B) \(\frac{x - 6}{-5} = \frac{y}{2} = \frac{z}{3}\)

Let \(\frac{x - 6}{-5} = \frac{y}{2} = \frac{z}{3} = b\)

\(\implies x = -5b + 6; y = 2b; z = 3b\)

Substituting in the equation of L,

\(\frac{-5b + 6}{0} = \frac{2b - 4}{-64} = \frac{3b - 0}{80}\)

\(\implies b = \frac{6}{5}\) and \(10b - 20 = -12b\)

\(\implies b = \frac{6}{5}\) and \(b = \frac{20}{22} = \frac{10}{11}\)

Two different values of \(b\) implies it is not intersecting L.

From the equation of the line, (6, 0, 0) is a point on this line which clearly satisfies the equation of \(P_{1}\). 

\((10(6) + 15(0) + 12(0) - 60 = 0 \implies 0 = 0)\)

For any b = 1(say), 

\(\implies x = -5(1)+ 6; y = 2(1); z = 3(1) \implies (1, 2, 3)\) be some other point on the line.

\(10(1) + 15(2) + 12(3) - 60 = 0 \implies 16 = 0\) which is not true.

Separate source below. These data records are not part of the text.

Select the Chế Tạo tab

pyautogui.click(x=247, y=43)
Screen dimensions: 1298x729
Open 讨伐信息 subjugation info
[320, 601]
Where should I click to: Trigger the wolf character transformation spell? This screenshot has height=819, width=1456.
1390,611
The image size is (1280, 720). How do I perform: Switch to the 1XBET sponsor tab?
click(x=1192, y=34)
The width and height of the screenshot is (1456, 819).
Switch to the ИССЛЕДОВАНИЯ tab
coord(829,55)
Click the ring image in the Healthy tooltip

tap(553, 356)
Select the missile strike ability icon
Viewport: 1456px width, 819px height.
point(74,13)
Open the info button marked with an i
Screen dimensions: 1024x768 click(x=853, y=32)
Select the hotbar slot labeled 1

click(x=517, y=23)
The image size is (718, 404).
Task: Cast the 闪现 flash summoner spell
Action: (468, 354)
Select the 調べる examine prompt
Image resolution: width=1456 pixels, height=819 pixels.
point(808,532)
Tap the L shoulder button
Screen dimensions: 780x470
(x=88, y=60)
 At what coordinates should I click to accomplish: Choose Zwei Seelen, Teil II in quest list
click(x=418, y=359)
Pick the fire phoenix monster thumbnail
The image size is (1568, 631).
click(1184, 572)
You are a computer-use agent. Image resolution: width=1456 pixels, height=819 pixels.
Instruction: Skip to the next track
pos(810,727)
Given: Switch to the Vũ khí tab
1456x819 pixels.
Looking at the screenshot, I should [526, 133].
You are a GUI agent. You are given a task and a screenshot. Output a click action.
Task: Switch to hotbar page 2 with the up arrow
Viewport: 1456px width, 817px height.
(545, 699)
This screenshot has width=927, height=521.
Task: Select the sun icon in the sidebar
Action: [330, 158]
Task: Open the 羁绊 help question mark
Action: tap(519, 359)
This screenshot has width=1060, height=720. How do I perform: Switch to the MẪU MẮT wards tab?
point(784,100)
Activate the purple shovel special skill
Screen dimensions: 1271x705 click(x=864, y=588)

\(\implies\) the line intersects the plane \(P_{1}\) at one point \((6, 0, 0)\).

From the equation of \(P_{2}\),

\(-2(-5b + 6) + 5(2b) + 4(3b) - 20 = 0\)

\(\implies 32b = 32\)

\(\implies b = 1\)

\(\implies\) the line intersects the plane \(P_{2}\) at the point \((1, 2, 3)\). 

Therefore this also could be the edge \(l_{5}\) of the tetrahedron. 

C) \(\frac{x}{-2} = \frac{y - 4}{5} = \frac{z}{4}\)

Let \(\frac{x}{-2} = \frac{y - 4}{5} = \frac{z}{4} = b\)

\(\implies x = -2b; y = 5b + 4; z = 4b\)

From the equation, \((0, 4, 0)\) is a point on the line, and from equation of L, we see that this point is also on L.

So this line intersects L at this point. This point will also satisfy equations of both the planes. 

For any b = 1(say), 

\(\implies x = -2(1); y = 5(1) + 4; z = 4(1) \implies (-2, 9, 4)\) be some other point on the line.

\(10(-2) + 15(9) + 12(4) - 60 = 0 \implies 103 = 0\) which is not true.

\(-2(-2) + 5(9) + 4(4) - 20 = 0 \implies 45 = 0\) which is not true.

So the given line does not fully lie in either of the planes.

Hence this line cannot be an edge of the tetrahedron.

D) \(\frac{x}{1} = \frac{y - 4}{-2} = \frac{z}{3}\)

Let \(\frac{x}{1} = \frac{y - 4}{-2} = \frac{z}{3} = b\)

\(\implies x = b; y = -2b + 4; z = 3b\)

From the equation, \((0, 4, 0)\) is a point on the line, and from equation of L, we see that this point is also on L.

So this line intersects L at \((0, 4, 0)\). This point will also satisfy equations of both the planes. 

For any b = 1(say), 

\(\implies x = 1; y = -2(1) + 4; z = 3(1) \implies (1, 2, 3)\) be some other point on the line.

\(10(1) + 15(2) + 12(3) - 60 = 0 \implies 16 = 0\) which is not true.

\(-2(1) + 5(2) + 4(3) - 20 = 0 \implies 0 = 0\) which is true.

So the given line is in plane \(P_{2}\).

This can be an edge of the tetrahedron.

\(\implies\) Options A, B and D are TRUE.